The massive parking area was chock full of tour buses and frazzled guides led their charges around the outdoor shopping area frantically waving colored flags. At our scheduled ticket time, the massive group of tourists (divided by language) were loaded onto small amusement park trains which took visitors deep into the cave. There, we were led on a guided walk for an hour or so, into the most impressive rooms. Colored lights give the walls a dramatic flair, while paved walkways with railings prevent people from touching the fragile stalactites.
At nearly 25 euros per person to enter the cave, this attraction is certainly a splurge, and not one I would bother visiting unless you have exhausted some of the other more interesting and less visited natural sites in Slovenia. It’s hard to truly reflect on the cave’s beauty when you’re rushing through a room because the ‘massive German group is rapidly approaching us.’

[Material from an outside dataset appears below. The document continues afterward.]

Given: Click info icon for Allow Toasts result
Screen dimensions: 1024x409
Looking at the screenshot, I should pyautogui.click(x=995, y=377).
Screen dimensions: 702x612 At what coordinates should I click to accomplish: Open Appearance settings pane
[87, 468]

The Tolmin Gorges is part of one of Slovenia’s national parks, and when we happened to be in the area, we decided a driving break was in order. The entry point to the gorge hiking trail is in a teeny town, the kind where a one-lane road is technically meant for two-lane traffic, making for an interesting game of chicken. As we parked in the nearly empty lot, we wondered if it was a worthy delay, keeping us from our final destination of the day.
We needn’t have worried. As we’ve now covered extensively, it is rare to find yourself underwhelmed in Slovenia when it comes to Mother Nature.

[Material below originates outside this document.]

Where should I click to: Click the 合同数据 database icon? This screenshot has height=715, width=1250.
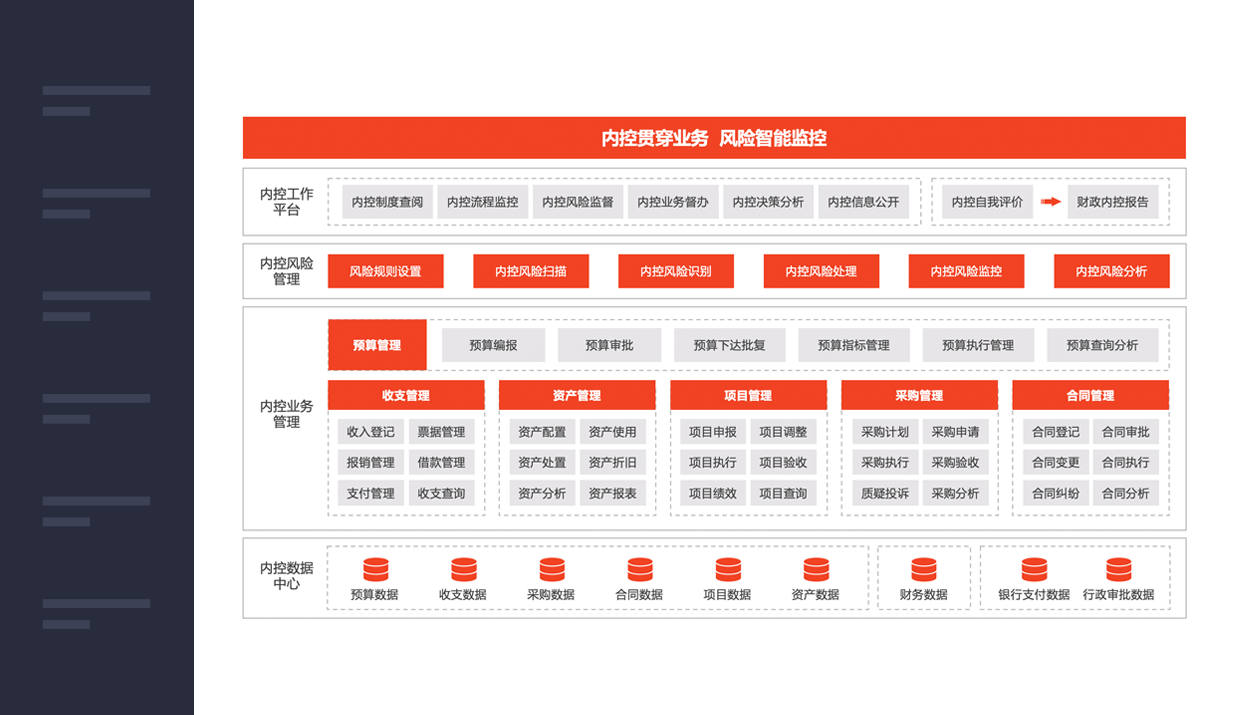(639, 570)
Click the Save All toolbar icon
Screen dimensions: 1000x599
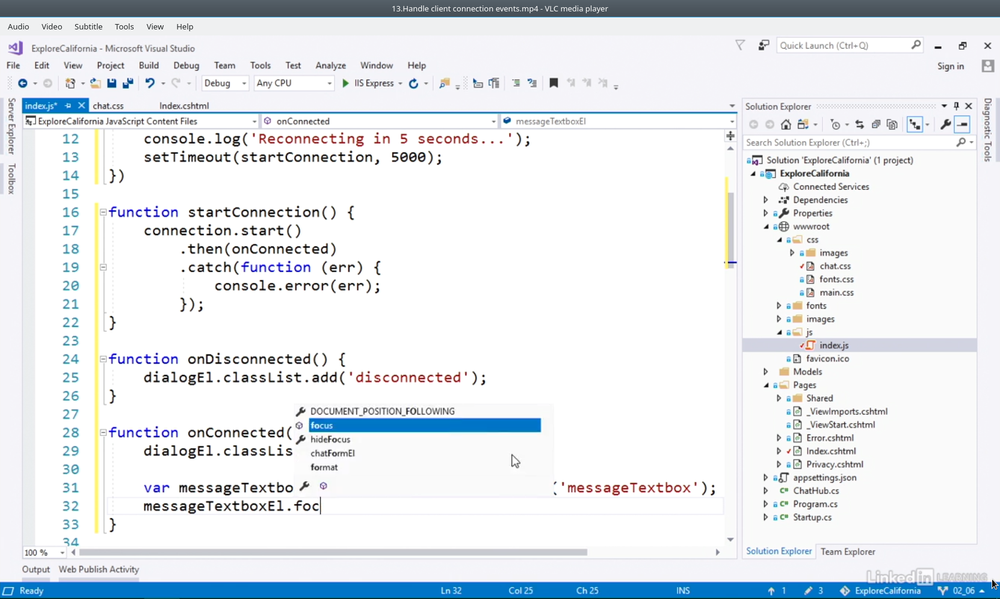tap(126, 84)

The hike was another pleasant one – about an hour of moderate walking. The paths are a little less polished than some of the others we experienced, but our normal clothes and shoes were just fine. Being that this is a hike in and around gorges, there is an altitude factor, but the strategically placed stairs would be fine for all able-bodied walkers.
We loved how remote the Tolmin Gorges felt. We saw two other hikers the entire time, and even then, we just passed each other once as we each explored the park on our own. I’m sure that in the high tourist season the park gets more foot traffic, but thanks to the remote entrance off of a small country road, well, it’s not exactly in the middle of everything.
Hopefully this little peek into Slovenia’s amazing beauty makes my personal marketing campaign for the country understandable. It truly must be seen to be believed, and it deserves a spot on your coveted bucket list.